I think he's having a seizure. Oh, too bad, he didn't make it. I guess the crowd can still hope for brain damage, but, really how could you tell?
They're administering oxygen. The crowd is cheering him...cheering a loser. And really, isn't that what the May sweeps is truly all about.
Blaine is crying. I think he's so out of it he thinks he accomplished something. He did. He brought thousands together to watch him fail. But, hey, they say he has lived underwater longer than any other human. I guess mermaids are disqualified.
Now he's being cheered for walking. I wonder if I can get a TV deal for holding my nose nine minutes. I'd still be breathing, but I think that might be a record for the longest anyone has held his nose.

I've Already Used Every Applicable Pun I Know

You know, in all seriousness, I think Richmond's Mayor, Governor Doug Wilder has become obsessed with this Maymont bear thing. Rumor has it that he spent weeks roaming the forests of Western Virginia (not to be confused with West Virginia) looking for an orphan bear. I don't think I'd recognize an orphan bear if I saw one. I surely would not wait around to see if Papa and Mama Bear are anywhere around. But, then that's why he's the mayor.

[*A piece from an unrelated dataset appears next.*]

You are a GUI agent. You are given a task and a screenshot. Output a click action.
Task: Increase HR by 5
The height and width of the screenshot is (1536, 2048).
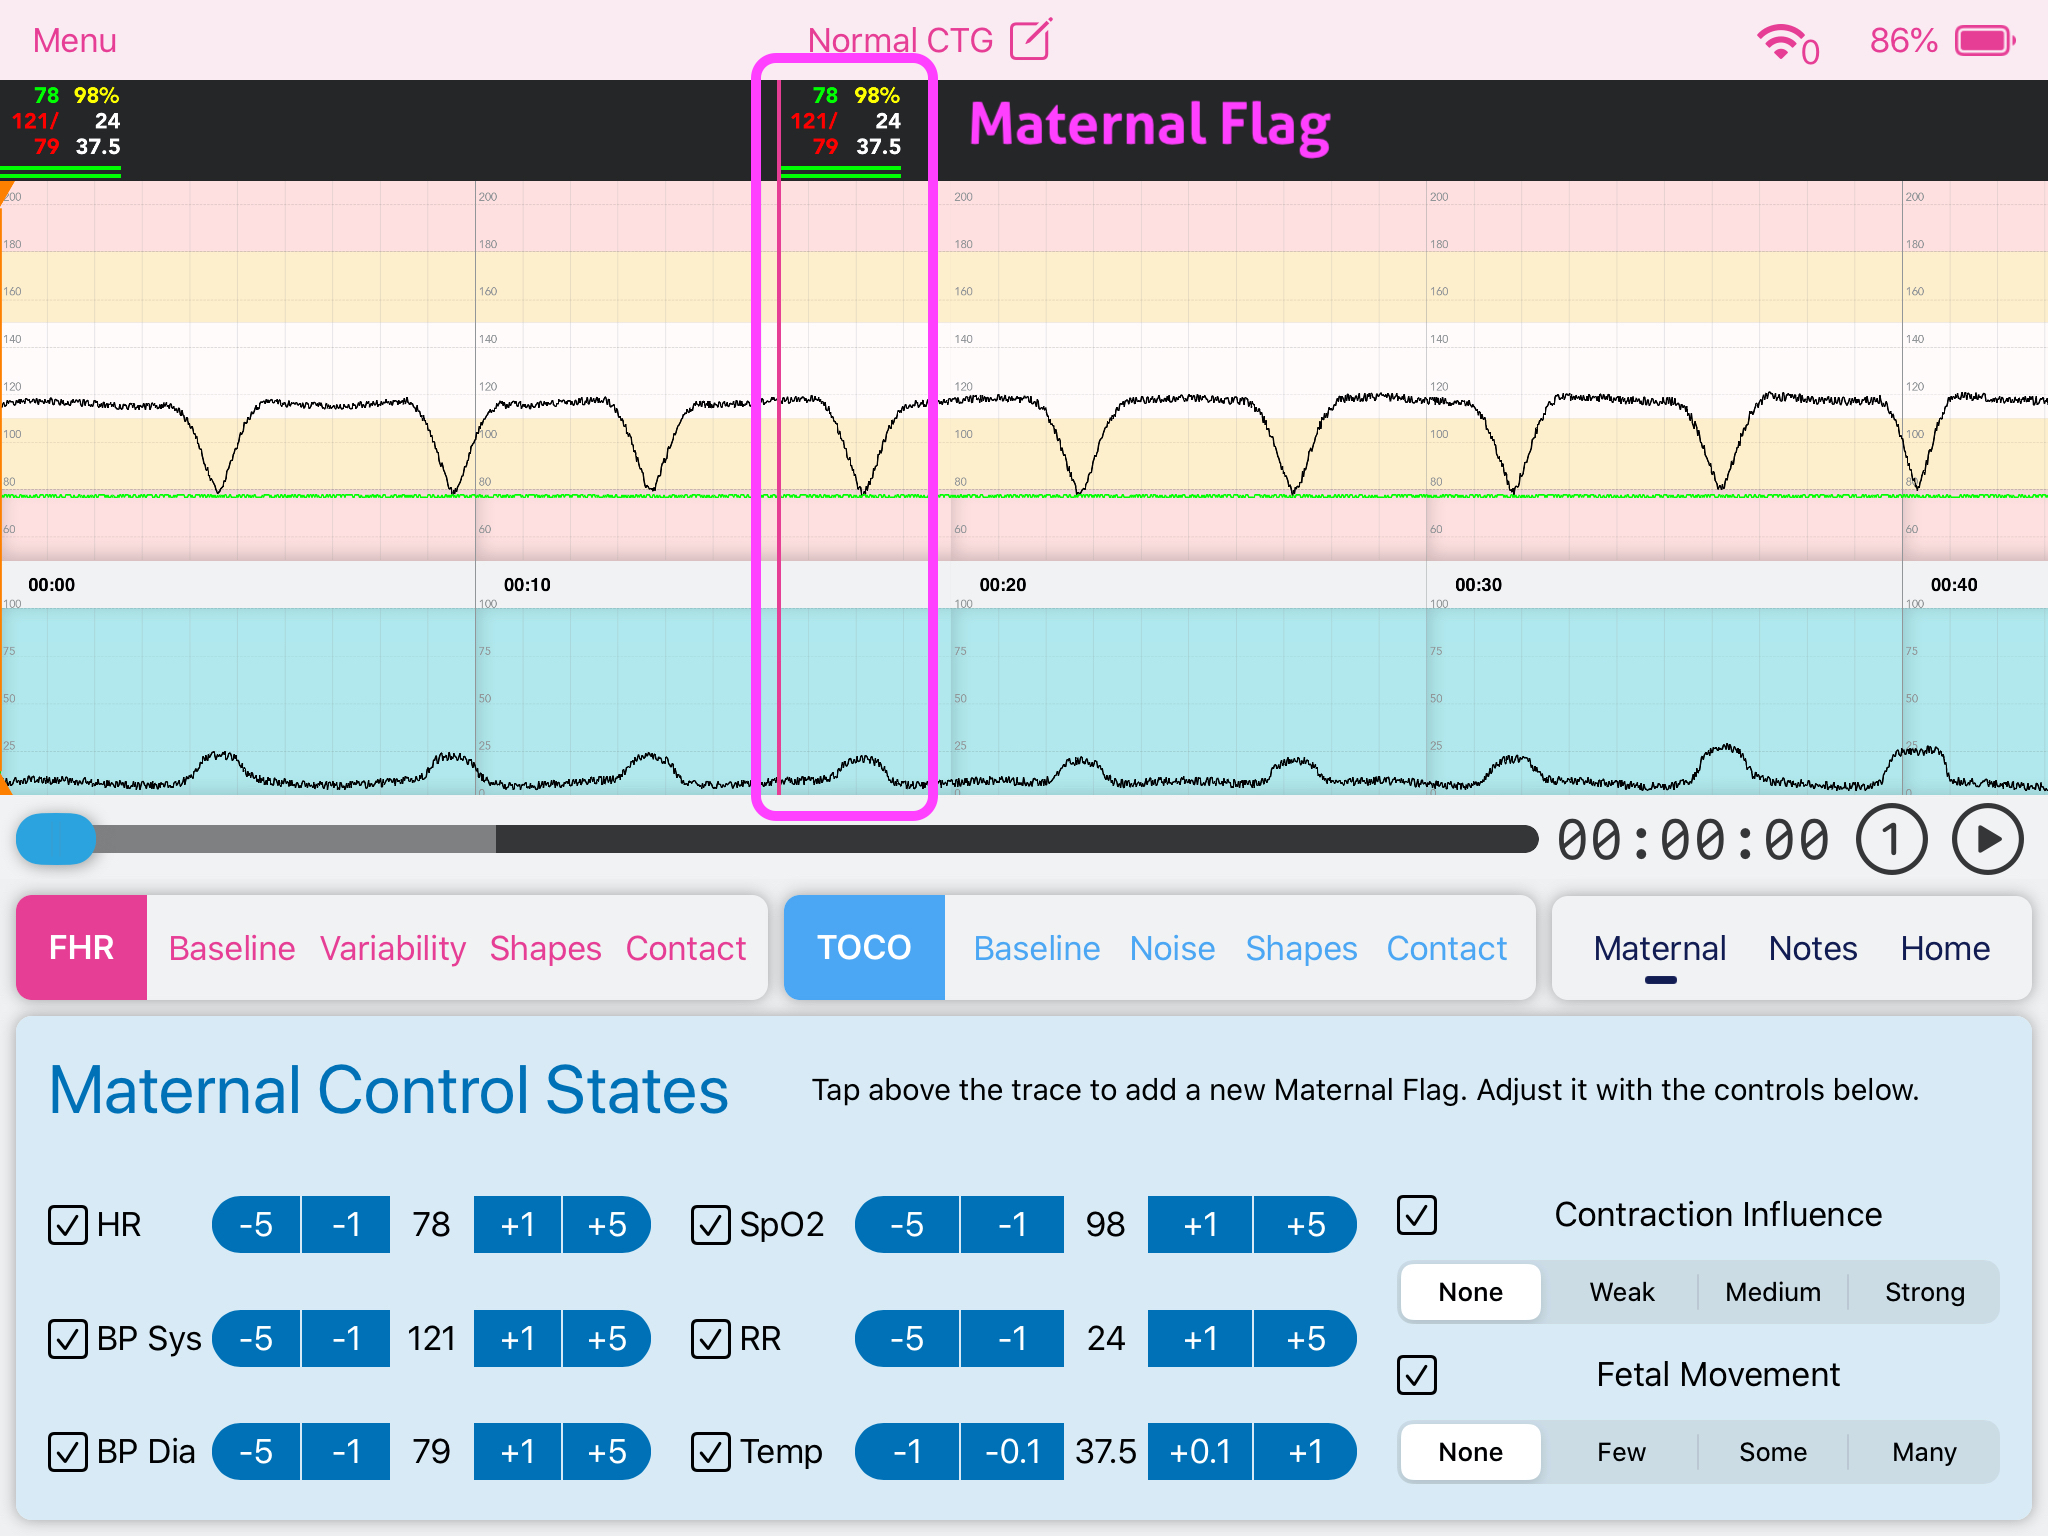tap(607, 1224)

But Wilder isn't content with just bagging (so to speak) a bear, he now is totally immersed in a contest to name the bear. I have some ideas on that. And, no, I'm not suggesting Dougie as a name.
I think there are ways to combine that cutesy, friendly bear name with a warning to parents who visit the park that you don't want to let your child get in the cage with the bear. So, how about Bobby, The Baby-Biting Bear? What would be cool is to get a baby doll, dismember it (fun in itself), and take pictures of the bear cub with arms and legs sticking out of its mouth. Post those pictures all around the cage and chances are slim that Junior is going to try and pet Bobby.
You could smear a blood-like substance on the bear's mouth and teeth. It should be totally non-toxic. We definitely don't want to take a chance of causing Bobby any harm. But wait till the kiddies get a look at Bobby's blood-stained face. Nothing says "Hey kids, keep your distance," like sheer terror.
Another idea (and don't worry, I have thousands) would pay honor to the mayor and, at the same time, send a subliminal message that this bear may be worse than the one that devoured the little kid a few months ago. Why not name the new bear "Woody, the Wilder Bear"? You get it? Clever, huh?
Or, what about Maimer, the Maymont bear? It's not as friendly as Bobby or Woody but it still sends a message. I'm not in favor of scaring little kids just for the fun element. But, in line with Wilder's love for bears, a name that conjures up the idea of danger will, in the long run, protect our little cub from suffering the same fate as the previous two bears.
I think you can tell I have a deep love for our animal friends. I was heartsick yesterday when I spotted a dead deer cub alongside I-64. It was like a Bambi cartoon gone terribly awry. With my years of entering the "Draw Blinky" matchbook artists' school application, I couldn't help but pull over and try and draw a picture of the expired deer. I still can't get the nose just right, but I'm trying.
I've never been accepted in that "Deer-Drawers Artist School." And that hurts. But, this blog is not about me. It's about my love for animals. I'm no Doug Wilder, but I do care. But enough for now, my wife is fixing me venison and eggs for breakfast, and I'm famished.